▸ **TASK TO CARRY OUT**: Can you quote the items word for word, starting at the first line and stopping after the line that contains "Expand the รีพอร์ต"?
━━━━━━━━
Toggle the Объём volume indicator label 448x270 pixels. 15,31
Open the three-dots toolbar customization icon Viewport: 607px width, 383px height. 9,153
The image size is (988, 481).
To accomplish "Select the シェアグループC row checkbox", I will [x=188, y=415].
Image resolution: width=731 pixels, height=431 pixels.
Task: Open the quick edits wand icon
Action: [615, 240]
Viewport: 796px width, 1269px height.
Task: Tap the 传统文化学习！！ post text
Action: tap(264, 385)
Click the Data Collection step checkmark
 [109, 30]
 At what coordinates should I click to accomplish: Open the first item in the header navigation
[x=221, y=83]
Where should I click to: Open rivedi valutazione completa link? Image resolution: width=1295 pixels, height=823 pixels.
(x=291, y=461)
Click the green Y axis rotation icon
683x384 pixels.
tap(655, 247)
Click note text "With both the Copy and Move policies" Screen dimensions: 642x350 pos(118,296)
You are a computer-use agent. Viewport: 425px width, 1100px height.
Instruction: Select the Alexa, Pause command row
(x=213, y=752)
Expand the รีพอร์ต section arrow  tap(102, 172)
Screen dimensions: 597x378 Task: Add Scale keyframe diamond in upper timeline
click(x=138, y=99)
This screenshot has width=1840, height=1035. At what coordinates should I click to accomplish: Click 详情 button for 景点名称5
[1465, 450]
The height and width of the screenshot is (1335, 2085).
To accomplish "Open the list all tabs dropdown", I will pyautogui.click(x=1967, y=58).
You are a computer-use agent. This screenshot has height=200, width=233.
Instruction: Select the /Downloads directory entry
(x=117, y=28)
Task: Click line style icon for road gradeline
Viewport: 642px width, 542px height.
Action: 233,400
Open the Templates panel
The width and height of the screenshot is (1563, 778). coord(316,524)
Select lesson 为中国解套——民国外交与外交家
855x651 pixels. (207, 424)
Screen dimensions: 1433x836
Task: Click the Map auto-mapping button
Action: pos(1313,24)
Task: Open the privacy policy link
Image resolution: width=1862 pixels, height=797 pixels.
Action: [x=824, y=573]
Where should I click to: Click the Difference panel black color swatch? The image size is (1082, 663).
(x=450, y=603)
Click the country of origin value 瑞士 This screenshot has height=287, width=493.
━━━━━━━━
▸ **EXERCISE ANSWER**:
Toggle the Объём volume indicator label 448x270 pixels. 15,31
Open the three-dots toolbar customization icon Viewport: 607px width, 383px height. 9,153
The image size is (988, 481).
To accomplish "Select the シェアグループC row checkbox", I will [x=188, y=415].
Image resolution: width=731 pixels, height=431 pixels.
Task: Open the quick edits wand icon
Action: [615, 240]
Viewport: 796px width, 1269px height.
Task: Tap the 传统文化学习！！ post text
Action: tap(264, 385)
Click the Data Collection step checkmark
 [109, 30]
 At what coordinates should I click to accomplish: Open the first item in the header navigation
[x=221, y=83]
Where should I click to: Open rivedi valutazione completa link? Image resolution: width=1295 pixels, height=823 pixels.
(x=291, y=461)
Click the green Y axis rotation icon
683x384 pixels.
tap(655, 247)
Click note text "With both the Copy and Move policies" Screen dimensions: 642x350 pos(118,296)
You are a computer-use agent. Viewport: 425px width, 1100px height.
Instruction: Select the Alexa, Pause command row
(x=213, y=752)
Expand the รีพอร์ต section arrow  tap(102, 172)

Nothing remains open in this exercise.